3 Trends from 3 Years of #GivingTuesday
This post originally appeared on the Salesforce.org blog as part of the #GivingTuesday Toolkit.
On November 27, 2018, the #GivingTuesday movement turns 7. For all 7 years, the team here at Jackson River has been riding shotgun with our clients, seeking to understand how their supporters behave on #GivingTuesday and how it relates to their year-end strategies.
Each January, we ditch the party hats, breathe a post-year end sigh of relief, and settle in with our clients’ campaign data and the official GT outcomes. We scour their #GivingTuesday and end-of-year results for trends, patterns, emergent best practices in fundraising – and we explore what it all might mean.
Over the past three years as #GivingTuesday has matured, we’ve seen a few themes emerge:
1. Donors are taking #GivingTuesday seriously.
You’ve heard this before: #GivingTuesday fundraising totals continue to impress, with $300+ million raised online in 2017, up 78% from 2016. Over the last 3 years, average GT gift amounts have stabilized around $120, which is on par with industry-wide, year-round, single-gift averages of $124.
After the 2016 election, some clients received a massive outpouring of donations, including both their #GivingTuesday and End of Year campaigns. But even accounting for this, our clients’ average one-time GT gift amounts are also holding steady.
This suggests that while donors still often split their #GivingTuesday ducats among several organizations, they’re giving larger totals overall – rather than the token, small-dollar, “chip in-” style donations that characterized the early years of the GT movement.

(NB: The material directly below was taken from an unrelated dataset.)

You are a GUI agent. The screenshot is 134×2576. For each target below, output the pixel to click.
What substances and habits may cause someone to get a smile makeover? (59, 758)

What this means for you: It’s okay to (tactfully) ask your donors for more on #GivingTuesday, without worrying that you’ll cannibalize your year-end asks. Tactics like offering a match and multiple email sends on the day-of have become GT best practices. We also recommend techniques like dynamic gift strings based on previous giving history and even combining one-time with recurring asks (also known as recurring or monthly donations) in a single campaign.
2. #GivingTuesday + End-of-Year Giving = One Supporter Journey
As we’ve noted before, no ask is ever just a single-day affair. The organizations seeing the best combined results in November and December are treating #GivingTuesday as the launch of their fundraising season – meaning a steady cadence of cultivation, asks, acknowledgements, and most of all, gratitude that spans from October through December.
To be clear, this is not a one-and-done, “make your year-end gift early and we’ll stop hounding you!” approach. Instead, the organizations consistently seeing the best year-end results are offering a thoughtful, unified supporter journey that begins well before GT and lasts beyond the new year. That is: in the months before Giving Tuesday, prepare your strategy, your plan to grow your list, and set up donor thank yous, so everything is ready to go. Once you wrap up your overall strategy, you can create your “ask journey” on Giving Tuesday.
What this means for you: Though nonprofit staff should plan a (very) well-deserved breather between #GivingTuesday and December, your messaging should reflect one continuous, coherent arc (see these #GivingTuesday content strategy tips). Once you’ve joined these two campaigns together, your next step is to create distinct journeys based on donor behavior, such as: 1) a series for existing donors; 2) an orientation journey for new donors that come in on #GivingTuesday; and 3) a treatment for any new sustaining donors you might have attracted. (And yes, it’s possible to build your sustainer base on #GivingTuesday! Which leads us to…)
3. #GivingTuesday can be great for both acquisition and sustainer conversion.
While one-time gifts from existing supporters still constitute the bulk of GT donations (60-80% for our clients), we are seeing #GivingTuesday increasingly become a single-day impetus for supporters to explore new causes and for donors to go deeper with their existing commitments.
Acquisition: The great promise of the #GivingTuesday movement has been to turn Black Friday shoppers into donors, turning philanthropy into an everyday holiday activity can help shift consumers’ thinking about their holiday spending. The data suggests that the movement has succeeded, with greater numbers of donors giving to more diverse causes each year. Across causes and sectors, our clients are seeing an average of 20-40% of #GivingTuesday gifts from new contacts.
Sustainer Conversion: Perhaps more surprisingly, our clients who actively encourage sustaining gifts as part of their #GivingTuesday campaign are seeing 2-7% growth in the number of new sustainers — a small but significant percentage in terms of lifetime value to the organization.
What this means for you: If acquisition is a focus for you this GT (and when isn’t it, really?), look for ways to steward your volunteers, advocates, and other non-financial supporters into becoming cause-knowledgeable donors, as well as community-based ways to connect with potential new supporters leading up to #GivingTuesday. If you have a strong base that regularly gives at year-end, consider tactics like running a single-day sustainer upsell campaign, asking supporters to give more by making a monthly commitment — or even encouraging gift upgrades for existing sustainers.
We’re excited to see what you do this #GivingTuesday!